Using his own form of originalism to read the Second Amendment, Judge Posner turned to Blackstone in arguing for a “loose construction” or a broad, expansive reading of the right. “The purpose of the first clause of the amendment, the militia clause, is to narrow the right that the second clause confers on the ‘people.’ ” Accordingly, Posner argued:

The reigning theory of legislative interpretation in the eighteenth century was loose (or flexible, or nonliteral) construction. . . . Originalism without the interpretive theory that the Framers and the ratifiers of the Constitution expected the courts to use in construing constitutional provisions is faux originalism. True originalism licenses loose construction. And loose construction is especially appropriate for interpreting a constitutional provision ratified more than two centuries ago, dealing with a subject that has been transformed in the intervening period by social and technological change, including urbanization and a revolution in warfare and weaponry.

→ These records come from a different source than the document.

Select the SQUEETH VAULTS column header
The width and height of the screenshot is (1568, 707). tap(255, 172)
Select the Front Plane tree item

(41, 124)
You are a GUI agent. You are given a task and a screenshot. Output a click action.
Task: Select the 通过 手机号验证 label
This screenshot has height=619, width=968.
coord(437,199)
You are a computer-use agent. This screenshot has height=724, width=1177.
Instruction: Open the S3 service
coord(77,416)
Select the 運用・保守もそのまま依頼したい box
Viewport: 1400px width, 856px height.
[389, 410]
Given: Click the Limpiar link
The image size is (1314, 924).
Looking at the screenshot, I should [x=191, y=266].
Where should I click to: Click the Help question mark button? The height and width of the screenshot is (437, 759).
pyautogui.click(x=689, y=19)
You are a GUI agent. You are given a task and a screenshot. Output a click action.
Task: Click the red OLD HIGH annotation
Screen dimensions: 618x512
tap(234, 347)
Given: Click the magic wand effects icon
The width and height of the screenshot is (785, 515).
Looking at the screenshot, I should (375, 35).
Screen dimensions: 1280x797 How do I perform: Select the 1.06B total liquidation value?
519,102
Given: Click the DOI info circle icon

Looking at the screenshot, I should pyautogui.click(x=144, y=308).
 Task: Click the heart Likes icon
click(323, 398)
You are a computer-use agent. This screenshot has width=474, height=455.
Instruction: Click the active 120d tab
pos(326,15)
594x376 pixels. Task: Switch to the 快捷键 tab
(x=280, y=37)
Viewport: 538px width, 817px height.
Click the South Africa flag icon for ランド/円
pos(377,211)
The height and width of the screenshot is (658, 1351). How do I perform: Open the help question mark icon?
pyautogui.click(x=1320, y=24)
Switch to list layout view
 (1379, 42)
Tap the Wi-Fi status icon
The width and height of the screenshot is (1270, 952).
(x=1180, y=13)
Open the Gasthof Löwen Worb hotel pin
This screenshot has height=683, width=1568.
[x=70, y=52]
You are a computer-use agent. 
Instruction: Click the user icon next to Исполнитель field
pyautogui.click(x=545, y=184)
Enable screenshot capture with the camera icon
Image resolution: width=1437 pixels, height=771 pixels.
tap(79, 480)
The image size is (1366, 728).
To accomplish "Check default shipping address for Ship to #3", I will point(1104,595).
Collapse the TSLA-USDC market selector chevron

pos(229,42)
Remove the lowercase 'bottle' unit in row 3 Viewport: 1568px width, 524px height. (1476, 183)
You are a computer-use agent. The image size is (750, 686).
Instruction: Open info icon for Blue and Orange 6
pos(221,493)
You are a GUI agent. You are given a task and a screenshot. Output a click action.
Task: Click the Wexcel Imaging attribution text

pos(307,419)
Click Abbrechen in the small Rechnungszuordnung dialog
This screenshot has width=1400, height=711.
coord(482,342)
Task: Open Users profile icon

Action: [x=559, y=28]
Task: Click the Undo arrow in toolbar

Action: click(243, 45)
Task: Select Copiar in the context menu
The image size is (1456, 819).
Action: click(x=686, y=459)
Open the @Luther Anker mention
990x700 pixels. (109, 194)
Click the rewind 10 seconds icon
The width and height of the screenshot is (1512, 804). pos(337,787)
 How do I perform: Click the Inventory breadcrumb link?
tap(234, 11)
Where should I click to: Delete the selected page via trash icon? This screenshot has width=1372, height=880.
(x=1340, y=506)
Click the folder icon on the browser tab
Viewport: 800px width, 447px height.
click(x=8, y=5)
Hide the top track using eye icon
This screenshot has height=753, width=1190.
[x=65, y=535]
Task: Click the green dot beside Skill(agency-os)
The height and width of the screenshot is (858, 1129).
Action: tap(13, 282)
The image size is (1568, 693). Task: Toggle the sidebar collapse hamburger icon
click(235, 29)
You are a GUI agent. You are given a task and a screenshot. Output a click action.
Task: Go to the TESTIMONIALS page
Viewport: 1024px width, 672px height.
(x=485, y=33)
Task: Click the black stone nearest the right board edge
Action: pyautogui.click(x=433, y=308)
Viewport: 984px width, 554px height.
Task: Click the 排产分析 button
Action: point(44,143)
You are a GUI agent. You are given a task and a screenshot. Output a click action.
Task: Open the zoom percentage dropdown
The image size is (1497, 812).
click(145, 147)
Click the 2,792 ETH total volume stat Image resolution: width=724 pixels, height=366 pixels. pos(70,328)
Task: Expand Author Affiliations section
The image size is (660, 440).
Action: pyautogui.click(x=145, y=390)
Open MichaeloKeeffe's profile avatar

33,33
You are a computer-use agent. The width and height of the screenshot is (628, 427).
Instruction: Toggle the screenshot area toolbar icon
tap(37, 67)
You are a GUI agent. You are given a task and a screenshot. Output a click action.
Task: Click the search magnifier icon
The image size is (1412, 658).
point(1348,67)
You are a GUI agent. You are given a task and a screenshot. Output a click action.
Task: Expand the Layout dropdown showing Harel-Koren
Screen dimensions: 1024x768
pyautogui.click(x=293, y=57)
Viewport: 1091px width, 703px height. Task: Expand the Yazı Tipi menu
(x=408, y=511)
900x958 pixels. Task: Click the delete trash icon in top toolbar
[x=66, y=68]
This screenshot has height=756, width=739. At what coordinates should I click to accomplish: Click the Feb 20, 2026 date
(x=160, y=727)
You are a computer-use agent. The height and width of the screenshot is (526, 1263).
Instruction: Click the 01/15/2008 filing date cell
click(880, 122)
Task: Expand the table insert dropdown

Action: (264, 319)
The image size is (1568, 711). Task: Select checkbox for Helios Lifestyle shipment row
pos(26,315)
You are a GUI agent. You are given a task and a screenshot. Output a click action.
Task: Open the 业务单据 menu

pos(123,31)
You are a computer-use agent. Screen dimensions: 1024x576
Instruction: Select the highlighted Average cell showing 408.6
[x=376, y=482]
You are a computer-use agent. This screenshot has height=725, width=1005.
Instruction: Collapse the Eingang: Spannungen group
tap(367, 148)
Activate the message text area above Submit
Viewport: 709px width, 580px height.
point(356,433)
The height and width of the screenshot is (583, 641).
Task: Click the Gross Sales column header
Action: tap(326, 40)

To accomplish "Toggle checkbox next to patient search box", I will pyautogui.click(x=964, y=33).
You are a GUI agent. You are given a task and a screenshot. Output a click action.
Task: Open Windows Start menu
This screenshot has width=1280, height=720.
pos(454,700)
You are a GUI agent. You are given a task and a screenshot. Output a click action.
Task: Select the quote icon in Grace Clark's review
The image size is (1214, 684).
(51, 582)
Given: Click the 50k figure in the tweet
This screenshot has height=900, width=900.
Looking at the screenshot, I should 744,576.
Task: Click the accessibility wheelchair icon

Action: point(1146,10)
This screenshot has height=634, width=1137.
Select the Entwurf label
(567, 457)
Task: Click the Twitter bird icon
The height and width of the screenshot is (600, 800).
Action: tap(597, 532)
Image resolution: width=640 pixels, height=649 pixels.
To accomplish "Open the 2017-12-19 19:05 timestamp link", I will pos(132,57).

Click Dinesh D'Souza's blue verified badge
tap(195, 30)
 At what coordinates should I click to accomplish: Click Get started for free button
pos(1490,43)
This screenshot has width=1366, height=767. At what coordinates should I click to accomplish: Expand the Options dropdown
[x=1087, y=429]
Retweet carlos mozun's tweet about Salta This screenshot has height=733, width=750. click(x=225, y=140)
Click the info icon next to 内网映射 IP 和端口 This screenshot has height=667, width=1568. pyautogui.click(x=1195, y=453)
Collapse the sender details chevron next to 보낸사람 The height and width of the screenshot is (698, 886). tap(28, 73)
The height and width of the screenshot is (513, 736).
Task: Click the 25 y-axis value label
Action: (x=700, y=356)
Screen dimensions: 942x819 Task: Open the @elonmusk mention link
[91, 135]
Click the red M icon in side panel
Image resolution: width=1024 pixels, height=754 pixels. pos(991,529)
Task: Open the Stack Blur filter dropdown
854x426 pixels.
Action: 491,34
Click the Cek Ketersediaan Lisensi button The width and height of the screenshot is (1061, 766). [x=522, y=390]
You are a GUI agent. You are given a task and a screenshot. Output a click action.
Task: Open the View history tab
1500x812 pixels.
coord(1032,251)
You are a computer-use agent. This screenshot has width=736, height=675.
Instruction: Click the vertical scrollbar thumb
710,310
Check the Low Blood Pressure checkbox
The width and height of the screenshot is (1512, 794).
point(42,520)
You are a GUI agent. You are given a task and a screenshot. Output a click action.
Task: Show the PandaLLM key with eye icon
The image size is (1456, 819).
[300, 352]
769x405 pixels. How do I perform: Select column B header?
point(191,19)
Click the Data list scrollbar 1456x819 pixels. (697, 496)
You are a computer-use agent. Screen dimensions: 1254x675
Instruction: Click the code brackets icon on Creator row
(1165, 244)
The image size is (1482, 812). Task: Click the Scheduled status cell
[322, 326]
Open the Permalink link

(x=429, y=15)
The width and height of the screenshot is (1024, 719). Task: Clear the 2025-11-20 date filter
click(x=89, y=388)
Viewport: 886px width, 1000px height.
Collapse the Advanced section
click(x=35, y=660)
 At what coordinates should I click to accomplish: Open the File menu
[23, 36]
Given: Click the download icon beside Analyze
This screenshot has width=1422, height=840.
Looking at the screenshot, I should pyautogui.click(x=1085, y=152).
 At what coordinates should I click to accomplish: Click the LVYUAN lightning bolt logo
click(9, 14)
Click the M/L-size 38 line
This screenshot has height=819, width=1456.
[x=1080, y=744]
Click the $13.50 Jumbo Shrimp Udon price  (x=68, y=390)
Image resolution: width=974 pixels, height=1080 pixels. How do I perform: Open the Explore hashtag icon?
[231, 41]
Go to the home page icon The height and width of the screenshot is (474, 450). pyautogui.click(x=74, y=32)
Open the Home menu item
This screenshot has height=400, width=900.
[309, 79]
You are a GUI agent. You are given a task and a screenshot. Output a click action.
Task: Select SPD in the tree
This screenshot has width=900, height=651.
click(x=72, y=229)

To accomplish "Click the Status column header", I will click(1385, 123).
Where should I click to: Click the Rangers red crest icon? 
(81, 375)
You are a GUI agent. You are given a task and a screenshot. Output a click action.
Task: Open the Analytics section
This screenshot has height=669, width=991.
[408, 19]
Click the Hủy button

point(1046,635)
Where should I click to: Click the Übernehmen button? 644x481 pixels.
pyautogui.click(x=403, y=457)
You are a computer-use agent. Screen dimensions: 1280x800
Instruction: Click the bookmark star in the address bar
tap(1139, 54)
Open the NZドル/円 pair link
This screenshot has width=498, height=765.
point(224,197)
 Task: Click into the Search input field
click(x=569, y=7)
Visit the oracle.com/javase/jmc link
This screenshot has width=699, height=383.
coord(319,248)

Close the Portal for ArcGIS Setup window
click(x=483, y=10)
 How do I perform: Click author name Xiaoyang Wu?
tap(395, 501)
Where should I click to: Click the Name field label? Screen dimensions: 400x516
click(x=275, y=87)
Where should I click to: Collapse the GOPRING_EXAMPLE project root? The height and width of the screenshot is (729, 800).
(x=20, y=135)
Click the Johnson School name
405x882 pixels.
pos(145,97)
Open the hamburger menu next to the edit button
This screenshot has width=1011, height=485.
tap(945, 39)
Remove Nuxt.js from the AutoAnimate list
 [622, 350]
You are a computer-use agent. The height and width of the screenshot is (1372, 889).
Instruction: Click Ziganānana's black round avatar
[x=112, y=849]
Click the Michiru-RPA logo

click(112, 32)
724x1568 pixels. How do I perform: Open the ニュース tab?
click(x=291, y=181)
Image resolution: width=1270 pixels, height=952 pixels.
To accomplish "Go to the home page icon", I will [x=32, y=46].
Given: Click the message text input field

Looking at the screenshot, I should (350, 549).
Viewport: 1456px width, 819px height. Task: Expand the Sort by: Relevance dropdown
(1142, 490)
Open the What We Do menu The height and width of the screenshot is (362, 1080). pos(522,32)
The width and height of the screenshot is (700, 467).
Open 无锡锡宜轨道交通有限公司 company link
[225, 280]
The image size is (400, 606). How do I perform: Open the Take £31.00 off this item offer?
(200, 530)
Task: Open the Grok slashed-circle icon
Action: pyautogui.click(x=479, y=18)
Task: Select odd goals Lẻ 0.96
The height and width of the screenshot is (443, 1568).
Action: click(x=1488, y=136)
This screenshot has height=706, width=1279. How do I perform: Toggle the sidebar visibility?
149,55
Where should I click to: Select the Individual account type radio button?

Indeed, Blackstone’s “loose construction” statutory interpretive approach had been used by British judges since the first century after the Magna Carta was signed in 1215.45

Posner argued that Scalia’s interpretation was “too dogmatic” because “the historical evidence is not as one-sided as his opinion suggests.” For Posner, “it leaves the impression that all that divided the two wings of the Court was a disagreement over the historical record. That was playing into Scalia’s hands.” Just as Jack Rakove, drawing from fellow legal historian Leonard Levy, had argued about Scalia’s historical technique twelve years earlier, Posner charged that

The majority (and the dissent as well) was engaged in what is derisively referred to—the derision is richly deserved—as “law office history.” Lawyers are advocates for their clients, and judges are advocates for whichever side of the case they have decided to vote for. The judge sends his law clerks scurrying to the library and to the Web for bits and pieces of historical documentation. When the clerks are the numerous and able clerks of Supreme Court justices, enjoying the assistance of the capable staffs of the Supreme Court library and the Library of Congress, and when dozens and sometimes hundreds of amicus curiae briefs have been filed, many bulked out with the fruits of their authors’ own law-office historiography, it is a simple matter, especially for a skillful rhetorician such as Scalia, to write a plausible historical defense of his position.46

And so, Posner concluded, “The range of historical references in the majority opinion is breathtaking, but it is not evidence of disinterested historical inquiry. It is evidence of the ability of well-staffed courts to produce snow jobs.”

Posner’s “law office history” charge particularly stung Scalia, who would later admit, “That article stuck in my craw.”47 And, just as he had so many times before, he knew exactly how to respond.